■ **WORK REQUEST**
Below are records that hold pictures; write out only the lines from their start through the line with "The image size is (1358, 896).", exactly, and drop the pictures.

[INFORMATION SUPPLIED — start]

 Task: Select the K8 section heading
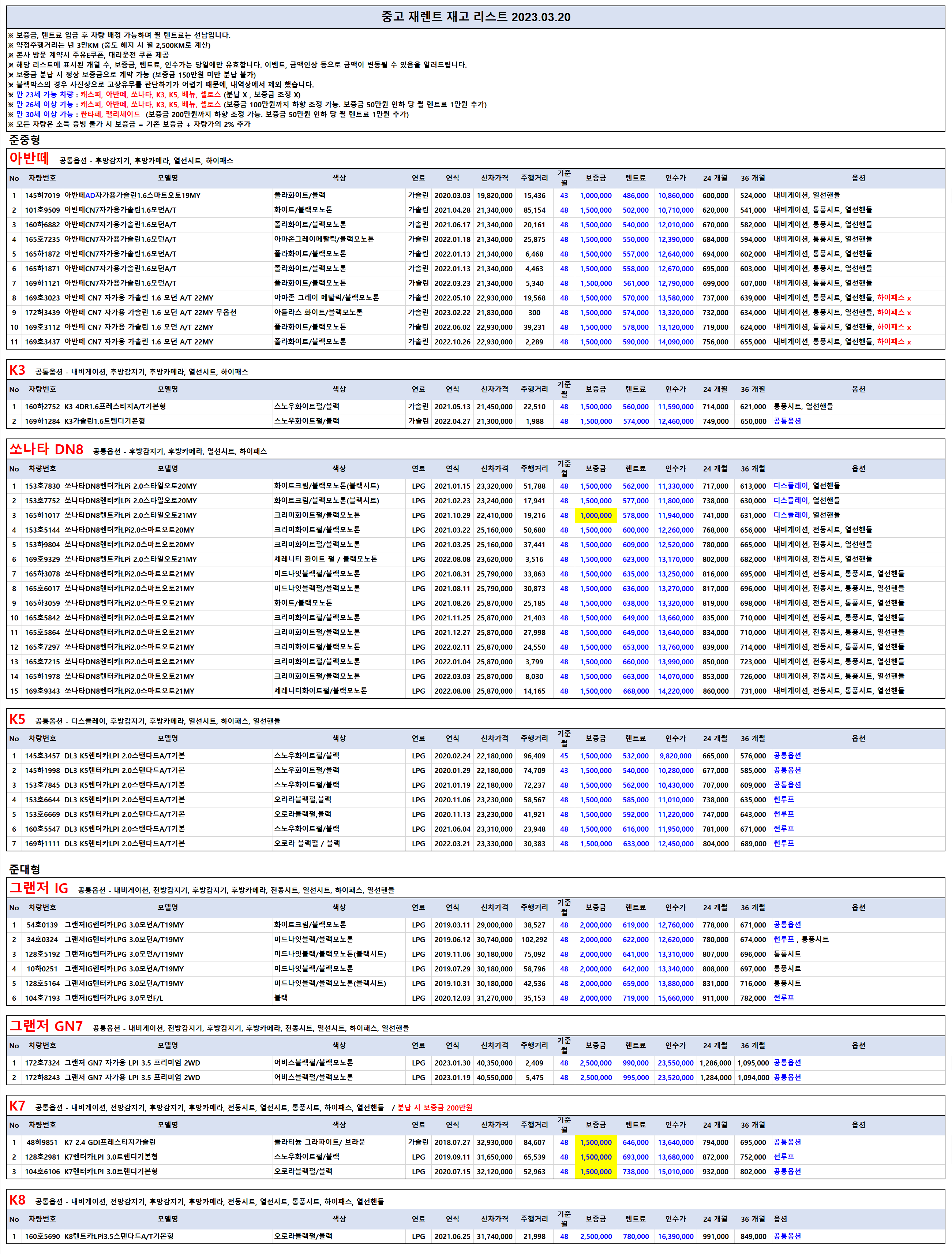(x=18, y=1199)
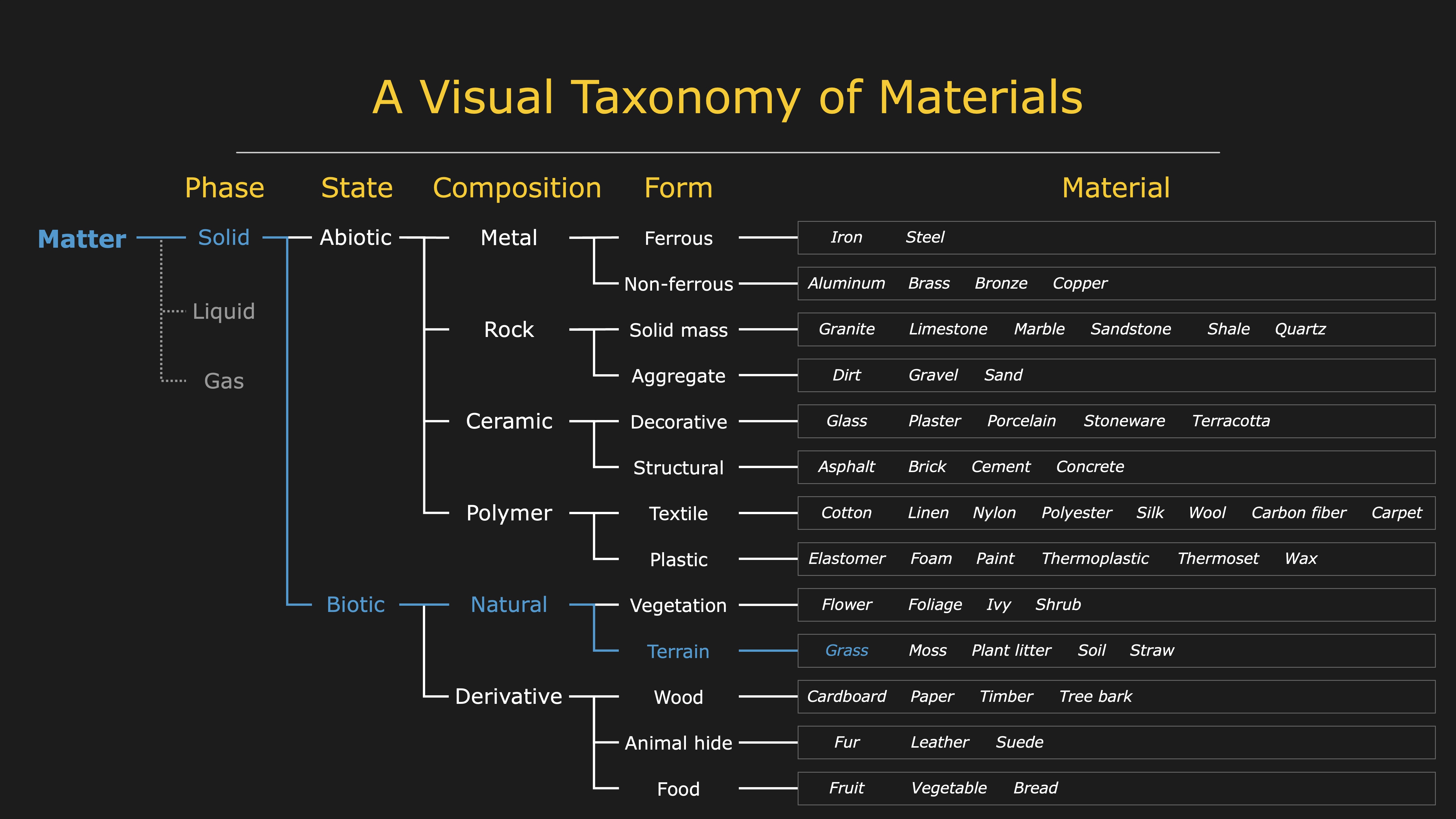Click the greyed-out Liquid phase
This screenshot has width=1456, height=819.
(224, 311)
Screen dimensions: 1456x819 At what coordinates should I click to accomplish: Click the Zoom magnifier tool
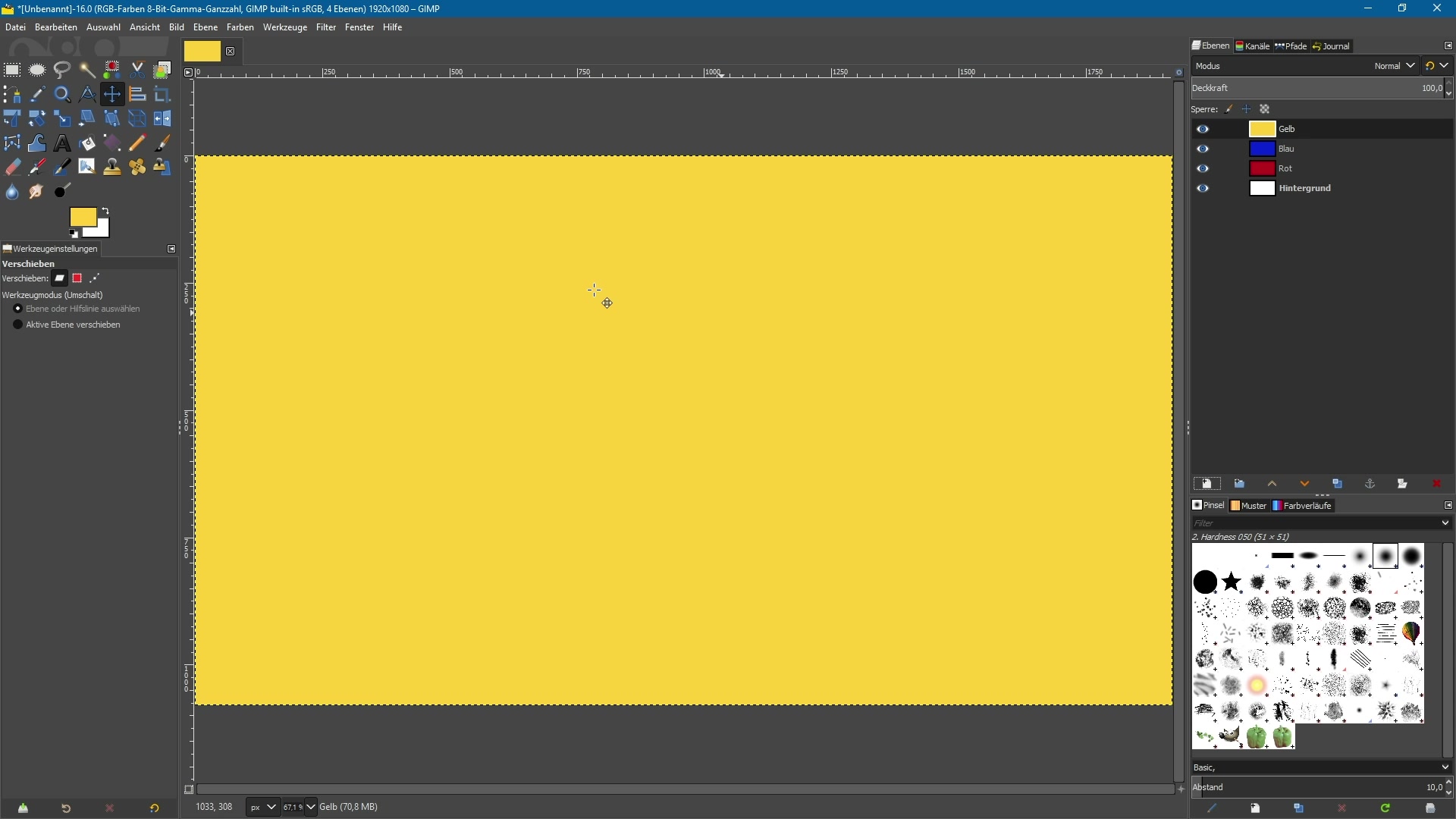point(62,95)
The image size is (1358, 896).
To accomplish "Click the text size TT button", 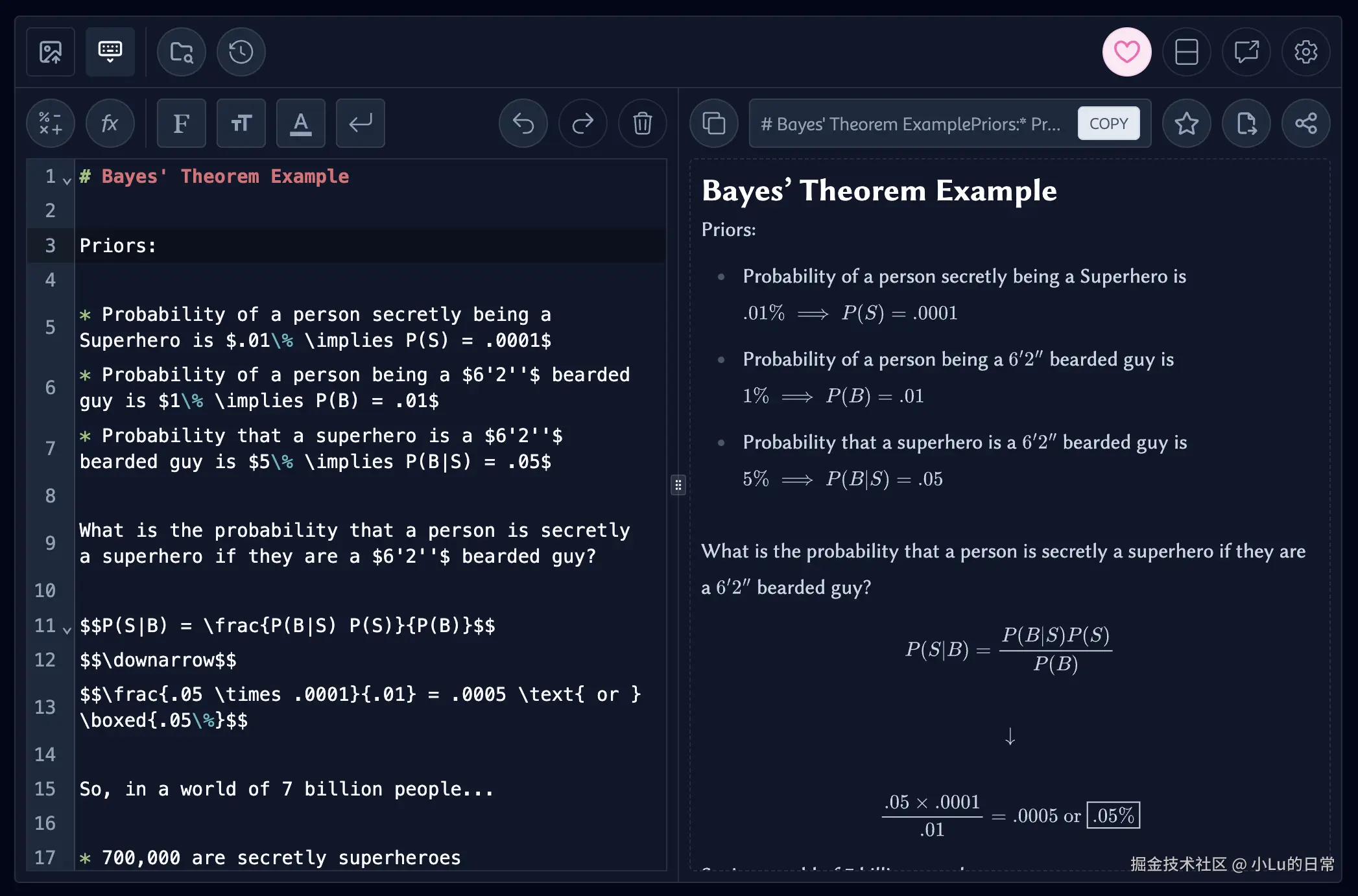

[INFORMATION SUPPLIED — finish]

■ **ANSWER FOR THE TASK**
 Task: Select the K8 section heading
(x=18, y=1199)
Click the greyed-out Liquid phase
This screenshot has width=1456, height=819.
(224, 311)
Screen dimensions: 1456x819 At what coordinates should I click to accomplish: Click the Zoom magnifier tool
point(62,95)
The image size is (1358, 896).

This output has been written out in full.